Reading passage →
This having been said, why shouldn’t there be an exception for publishing roommate preferences? I suggest that the Mrs. Murphy boardinghouse exception be abolished (a 70-year-old Mrs. Murphy today has lived most of her life in a world with the Fair Housing Act) and replaced with an exception that allows anyone –- fee simple owner or renter –- to be exempted from the Act if they rent to only ONE other person. They would be exempted whether or not they “publish” their preference (a far more routine occurrence in the day of the Internet than it was in 1968, of course). Do I approve of such discrimination in finding a roommate? No. But just as law wisely does not make it unlawful to discriminate in whom one invites to lunch, the limited interest in personal privacy should exclude from the Fair Housing Act the choosing of a sole roommate, even for the most distasteful reasons.
Monday, January 22, 2007
[“Downtown Week,” extended]
Downtown residences! Downtown residences! This is the cry of progressive urban land use policy. To fight sprawl, support city finances, encourage public transportation, and foster communitarianism, cities across the United States are trying to get more housing built downtown.
Which North American city has been the most successful in increasing both the supply of and demand for multi-unit downtown residences? It’s likely Vancouver, that dynamic metropolis on Canada’s West Coast. To walk around downtown Vancouver at 10:30 a.m. on a weekday is unlike the experience in almost any American city at such an hour; with much of the downtown converted into high-rise residences, the city center is bustling with people who live directly above small shops, offices, and restaurants. It feels so … European, perhaps, but also Asian, as the west coast city holds a large and growing Chinese population. It seems like an urbanist’s dream of a modern city in 2100.

Data section →
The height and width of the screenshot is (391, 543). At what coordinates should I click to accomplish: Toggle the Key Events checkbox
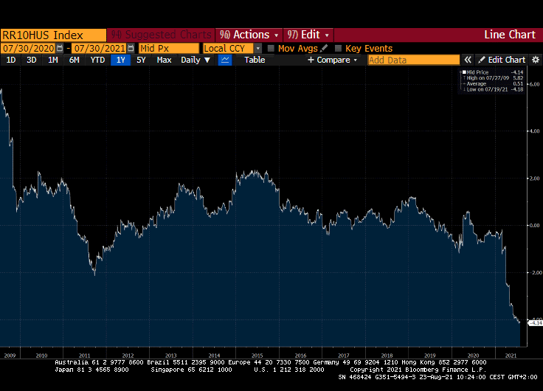pos(339,48)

Goals →
A. Write out the stretch of the housing commentary from "Which North American" through "city in 2100.", word for word.
B. In the housing commentary, which exception does the writer propose abolishing?
C. Carry on the housing commentary from its last sentence.

Results by task →
A.
Which North American city has been the most successful in increasing both the supply of and demand for multi-unit downtown residences? It’s likely Vancouver, that dynamic metropolis on Canada’s West Coast. To walk around downtown Vancouver at 10:30 a.m. on a weekday is unlike the experience in almost any American city at such an hour; with much of the downtown converted into high-rise residences, the city center is bustling with people who live directly above small shops, offices, and restaurants. It feels so … European, perhaps, but also Asian, as the west coast city holds a large and growing Chinese population. It seems like an urbanist’s dream of a modern city in 2100.

B. The Mrs. Murphy boardinghouse exception.

C.
But the success of Vancouver’s “living first” policy, adopted in the 1980s, is now having unexpected drawbacks. With so much space devoted to housing, businesses in the booming city are finding it difficult to find enough office space. With firms complaining and threatening to move to suburbs or elsewhere, Vancouver is considering raising height restrictions and is imposing new commercial space requirements on developers who otherwise would be building mostly residences. This is the opposite, of course, of the policies in many residence-thin cities of the United States. Now that Vancouver’s downtown-residence policy has proven to be so successful, the city should consider allowing free-market forces to determine much of downtown land use in the near future.
Friday, January 19, 2007
[“Downtown Week,” continued …]
What land uses make a city distinctive, memorable, and pleasant? In addition to buildings, roads, and vegetation is its “street architecture.” New York City, that crazy mélange of neighborhoods and districts, is in the process of revamping city land fixtures, such as signs, bus shelters, and newsstands. What’s an overarching requirement? Sturdiness, of course. Too many cities have put in benches, shelters, and signs that simply can’t stand the rain, wind, and, most importantly, the inevitable attempts at vandalism that occur in any big city. In New York, of course, all these concerns are heightened. One thing that won’t change is the bold san serif subway signage, which has been in place since the ‘60s. With clear, easy-to-read white on black words (the reverse would have disastrous in filthy New York, of course) and with routes designated by a letter or number in a colored circle, square, etc. (replacing the old confusing references to the original private companies, such as BMT and IRT, and informal names, such as “Broadway Local”), the city’s subway signs have (along with the largely successful effort in cleaning up the graffiti on trains by guarding them better when not running), helped pull the city out of its cultural near implosion of the 1970s. If the new street architecture works as well and lasts as long as its subway signs, New York will be have succeeded.
Thursday, January 18, 2007
[“Downtown” Week,” continued]
Austin, Texas, is bound to be one of the star cities of this century. Few other cities of its size in the world boast its current prominence in government, education, culture (its somewhat hyperbolic claim of “the world’s live music capital” got a boost with the migration of many New Orleans musicians), and even charm.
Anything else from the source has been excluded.